Croom is home to Croom Castle, rebuilt by the FitzGeralds and Fitzmaurices from an earlier O'Donovan fortress, which may or may not have first been destroyed. In any case, it was restored in the 19th century. In the 18th century, it was the meeting-place of the "Maigue Poets".

West of Croom are the ruins of a 15th-century church (National Monument) and a round tower (12th century), the top part of which is missing.
To the east is Croom Hospital which began life in 1852 as a workhouse, and became a hospital in 1924. Along the river Maigue is a ruin mill along with a newer mill, built by Henry Lyons in 1788 and was operational until 1927.
In late 2014, a new Civic Centre was opened which includes a restaurant, library, public computers and function hall.

==Transport==
Croom railway station opened on 1 August 1862, closed for passenger traffic on 31 December 1934 and for goods traffic on 9 September 1963, finally closing altogether on 27 March 1967.

The town is bypassed by the N20 Croom Bypass (2001). Bus Eireann provides public transport between Croom, Limerick and Charleville.

==Sport==
The thoroughbred horse stud Islanmore Stud is on the south side of the village. The original 18th-century house was built for a younger brother of the Earl of Dunraven.

The local GAA club is Croom GAA. Croom United F.C. is a soccer club in the area.

==Education==
Croom has two schools, a primary school named "St. Marys" and a secondary school named "Coláiste Chiaráin".

PROVIDED INFORMATION>
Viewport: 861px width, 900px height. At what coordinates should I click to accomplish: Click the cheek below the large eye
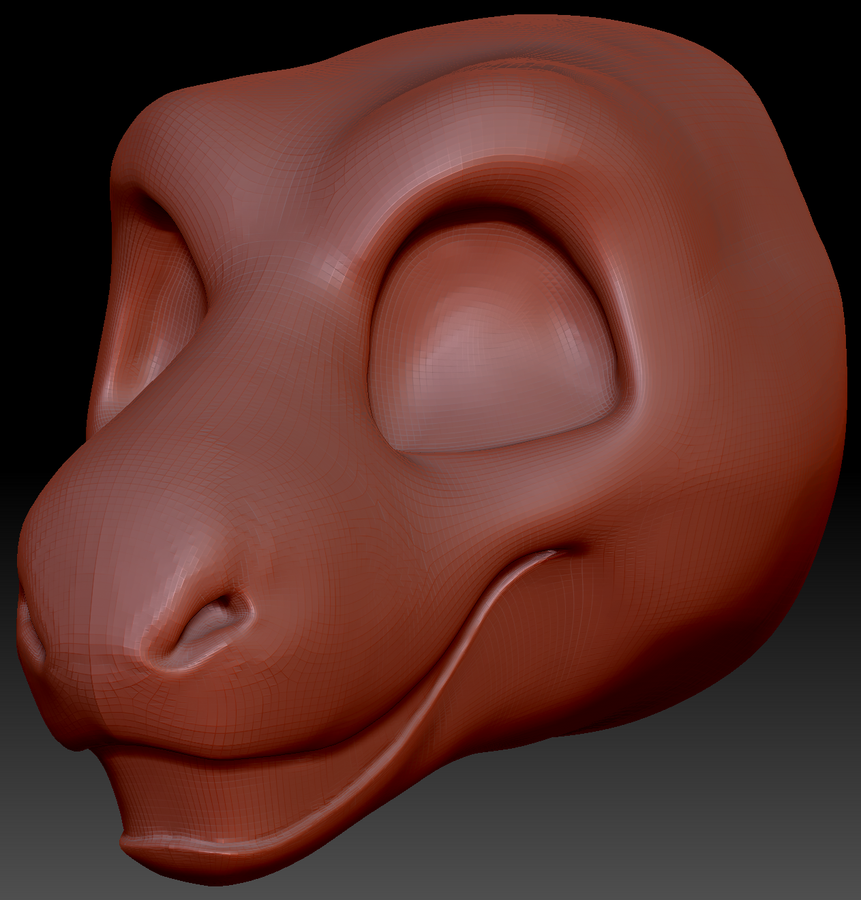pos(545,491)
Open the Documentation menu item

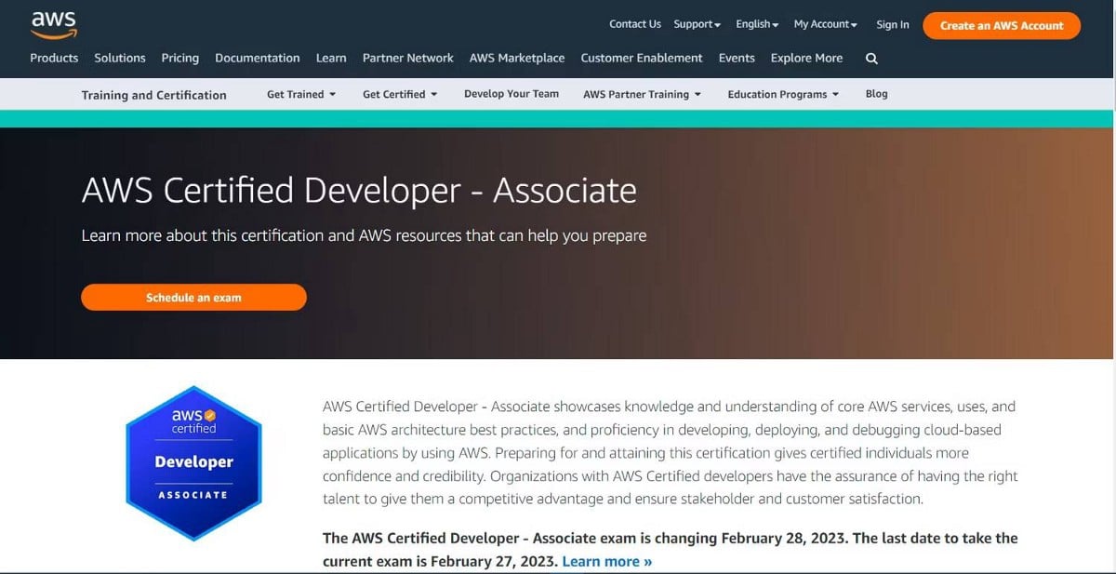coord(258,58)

---

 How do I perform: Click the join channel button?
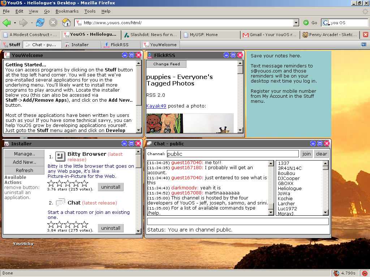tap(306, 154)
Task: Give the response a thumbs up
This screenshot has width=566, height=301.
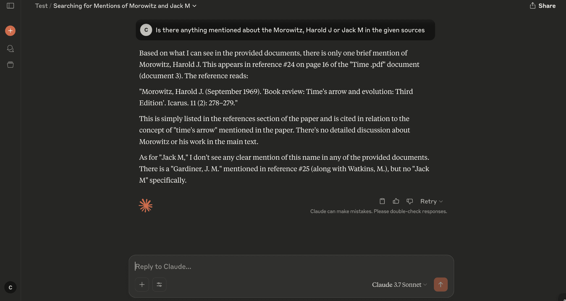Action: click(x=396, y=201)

* * *

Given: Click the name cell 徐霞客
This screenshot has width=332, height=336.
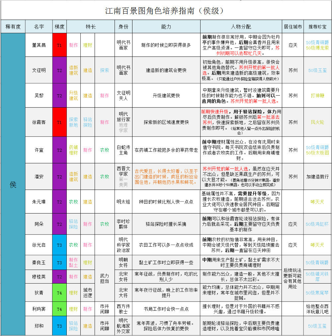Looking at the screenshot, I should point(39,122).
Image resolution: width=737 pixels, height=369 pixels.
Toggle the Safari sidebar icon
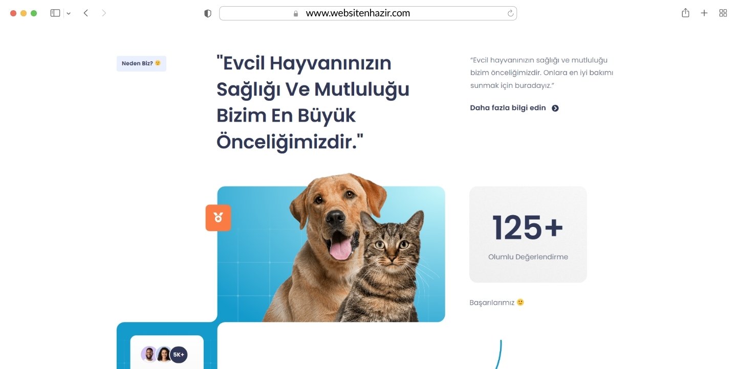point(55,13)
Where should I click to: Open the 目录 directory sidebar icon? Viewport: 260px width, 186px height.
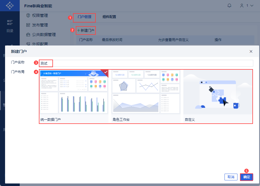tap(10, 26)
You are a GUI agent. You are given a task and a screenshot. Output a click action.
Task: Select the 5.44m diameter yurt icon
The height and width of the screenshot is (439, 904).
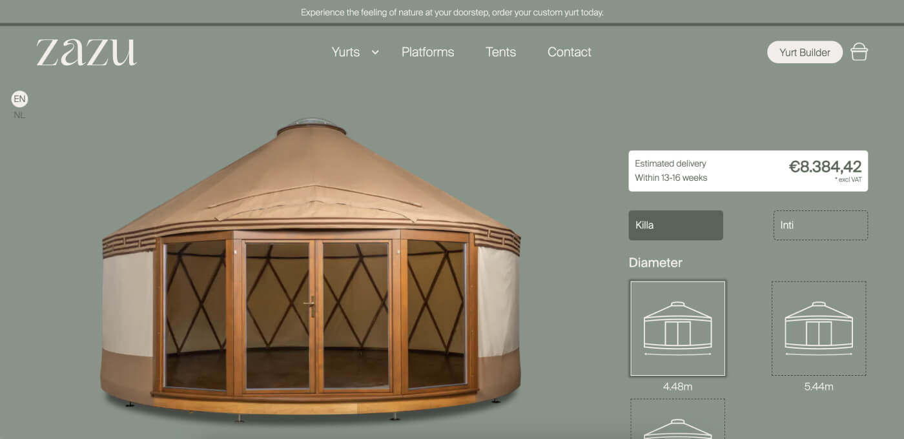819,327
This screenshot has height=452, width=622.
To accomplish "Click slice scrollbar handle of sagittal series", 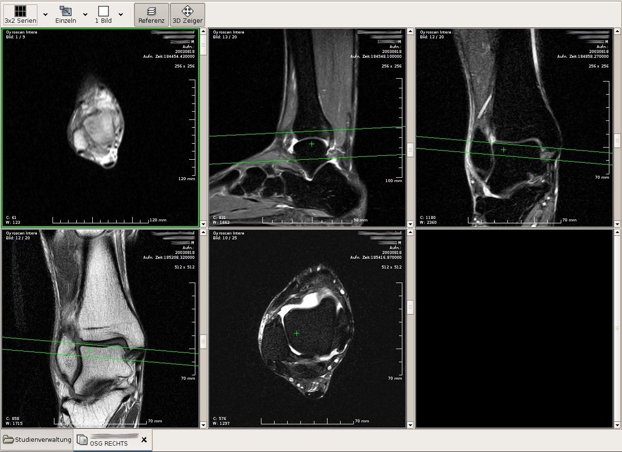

ASSIGNMENT A>
Answer these questions about the Croom text:
(i) In what year did Croom Hospital become a hospital?
(ii) On what date did Croom railway station close to passenger traffic?
(iii) What is the name of Croom's secondary school?
ASSIGNMENT B> Rewrite the part of the Croom text starting at "In late 2014, a" and ending at "in the area.", replacing "south" with "north".
The items come from a separate source.

RESPONSE BOX A>
(i) 1924
(ii) 31 December 1934
(iii) Coláiste Chiaráin

RESPONSE BOX B>
In late 2014, a new Civic Centre was opened which includes a restaurant, library, public computers and function hall.

==Transport==
Croom railway station opened on 1 August 1862, closed for passenger traffic on 31 December 1934 and for goods traffic on 9 September 1963, finally closing altogether on 27 March 1967.

The town is bypassed by the N20 Croom Bypass (2001). Bus Eireann provides public transport between Croom, Limerick and Charleville.

==Sport==
The thoroughbred horse stud Islanmore Stud is on the north side of the village. The original 18th-century house was built for a younger brother of the Earl of Dunraven.

The local GAA club is Croom GAA. Croom United F.C. is a soccer club in the area.